Definition of the type of FOLDS precategories folds_precat
Definition of functions id_func and comp_func from a FOLDS precategory
Proof of the usual axioms of categories for those functions

Require Import UniMath.Folds.UnicodeNotations.

Require Import UniMath.Foundations.PartD.
Require Import UniMath.Foundations.Propositions.
Require Import UniMath.Foundations.Sets.
Require Import UniMath.CategoryTheory.total2_paths.

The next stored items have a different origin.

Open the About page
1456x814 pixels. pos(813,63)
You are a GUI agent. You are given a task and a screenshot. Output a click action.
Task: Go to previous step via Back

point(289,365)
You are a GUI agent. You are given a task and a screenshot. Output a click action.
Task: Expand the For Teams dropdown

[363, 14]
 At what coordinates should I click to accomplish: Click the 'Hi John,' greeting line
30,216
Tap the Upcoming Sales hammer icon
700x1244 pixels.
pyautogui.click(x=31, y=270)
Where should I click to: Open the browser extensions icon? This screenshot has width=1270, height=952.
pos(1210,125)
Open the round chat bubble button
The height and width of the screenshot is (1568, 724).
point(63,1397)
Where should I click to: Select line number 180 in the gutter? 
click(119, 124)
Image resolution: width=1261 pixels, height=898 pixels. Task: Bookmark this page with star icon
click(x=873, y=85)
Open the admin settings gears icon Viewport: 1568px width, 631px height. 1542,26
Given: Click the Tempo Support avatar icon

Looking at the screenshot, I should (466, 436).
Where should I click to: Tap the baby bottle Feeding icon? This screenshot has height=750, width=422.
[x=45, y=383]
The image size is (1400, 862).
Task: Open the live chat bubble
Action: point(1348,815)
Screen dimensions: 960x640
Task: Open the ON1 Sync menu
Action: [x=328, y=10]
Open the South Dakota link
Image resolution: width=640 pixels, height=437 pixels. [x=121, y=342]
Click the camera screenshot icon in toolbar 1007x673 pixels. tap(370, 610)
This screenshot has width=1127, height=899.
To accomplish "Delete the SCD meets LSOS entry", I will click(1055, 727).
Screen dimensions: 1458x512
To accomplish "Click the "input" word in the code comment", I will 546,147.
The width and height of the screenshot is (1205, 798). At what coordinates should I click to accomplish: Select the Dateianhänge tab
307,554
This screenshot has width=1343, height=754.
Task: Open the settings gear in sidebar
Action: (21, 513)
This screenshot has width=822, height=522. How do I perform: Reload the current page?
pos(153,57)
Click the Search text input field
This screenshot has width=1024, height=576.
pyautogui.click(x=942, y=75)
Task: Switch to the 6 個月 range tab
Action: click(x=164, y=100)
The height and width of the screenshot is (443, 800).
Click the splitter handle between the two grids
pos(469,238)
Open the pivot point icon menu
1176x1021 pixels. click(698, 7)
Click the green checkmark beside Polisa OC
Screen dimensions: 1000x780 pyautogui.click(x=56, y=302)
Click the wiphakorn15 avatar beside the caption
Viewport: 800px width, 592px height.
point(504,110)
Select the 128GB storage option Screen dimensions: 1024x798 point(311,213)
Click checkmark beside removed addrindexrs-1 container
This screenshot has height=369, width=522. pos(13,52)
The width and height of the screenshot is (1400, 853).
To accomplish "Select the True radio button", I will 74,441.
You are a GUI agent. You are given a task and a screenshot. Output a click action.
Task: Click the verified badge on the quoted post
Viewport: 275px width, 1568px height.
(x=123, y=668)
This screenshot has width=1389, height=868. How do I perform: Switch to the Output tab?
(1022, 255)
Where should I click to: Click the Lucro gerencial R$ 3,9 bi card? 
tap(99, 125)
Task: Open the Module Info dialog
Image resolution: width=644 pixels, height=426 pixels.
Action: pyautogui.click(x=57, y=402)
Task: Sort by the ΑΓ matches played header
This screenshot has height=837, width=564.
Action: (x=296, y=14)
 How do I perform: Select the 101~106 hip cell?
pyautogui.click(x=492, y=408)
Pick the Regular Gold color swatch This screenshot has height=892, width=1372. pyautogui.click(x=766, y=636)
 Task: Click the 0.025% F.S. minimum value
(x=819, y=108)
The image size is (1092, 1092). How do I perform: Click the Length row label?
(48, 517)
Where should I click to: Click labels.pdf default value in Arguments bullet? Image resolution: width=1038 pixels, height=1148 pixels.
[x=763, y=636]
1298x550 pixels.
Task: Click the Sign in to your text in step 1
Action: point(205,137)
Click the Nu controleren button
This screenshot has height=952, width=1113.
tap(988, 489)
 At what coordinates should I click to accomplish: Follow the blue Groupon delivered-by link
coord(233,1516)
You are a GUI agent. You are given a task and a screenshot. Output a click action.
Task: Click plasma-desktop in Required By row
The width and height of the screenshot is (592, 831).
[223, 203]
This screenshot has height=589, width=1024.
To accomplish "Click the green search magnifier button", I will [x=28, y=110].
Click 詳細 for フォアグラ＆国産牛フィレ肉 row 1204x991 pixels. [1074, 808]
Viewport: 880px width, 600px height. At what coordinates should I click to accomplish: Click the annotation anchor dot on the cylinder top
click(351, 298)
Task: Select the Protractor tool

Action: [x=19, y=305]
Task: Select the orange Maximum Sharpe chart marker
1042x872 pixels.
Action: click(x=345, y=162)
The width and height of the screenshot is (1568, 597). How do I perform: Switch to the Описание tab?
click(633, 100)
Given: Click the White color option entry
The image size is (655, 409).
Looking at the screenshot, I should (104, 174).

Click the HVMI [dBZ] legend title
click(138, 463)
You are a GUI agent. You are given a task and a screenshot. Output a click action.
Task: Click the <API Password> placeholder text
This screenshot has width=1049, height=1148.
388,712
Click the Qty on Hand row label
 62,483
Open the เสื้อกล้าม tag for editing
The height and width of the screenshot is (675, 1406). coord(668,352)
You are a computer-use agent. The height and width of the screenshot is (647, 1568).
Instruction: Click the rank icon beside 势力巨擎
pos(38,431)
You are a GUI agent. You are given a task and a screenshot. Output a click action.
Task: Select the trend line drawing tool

The definition of a FOLDS precategory

Objects and a dependent type of morphisms

Definition folds_ob_mor := ∑ a : UU, a → a → UU.
Definition folds_ob_mor_pair (ob : UU)(mor : ob → ob → UU) :
folds_ob_mor := tpair _ ob mor.

Definition ob (C : folds_ob_mor) : UU := @pr1 _ _ C.
Coercion ob : folds_ob_mor >-> UU.

Definition folds_morphisms {C : folds_ob_mor} : C → C → UU := pr2 C.
Local Notation "a ⇒ b" := (folds_morphisms a b).

Definition has_folds_homsets (C : folds_ob_mor) : UU := ∏ a b: C, isaset (a ⇒ b).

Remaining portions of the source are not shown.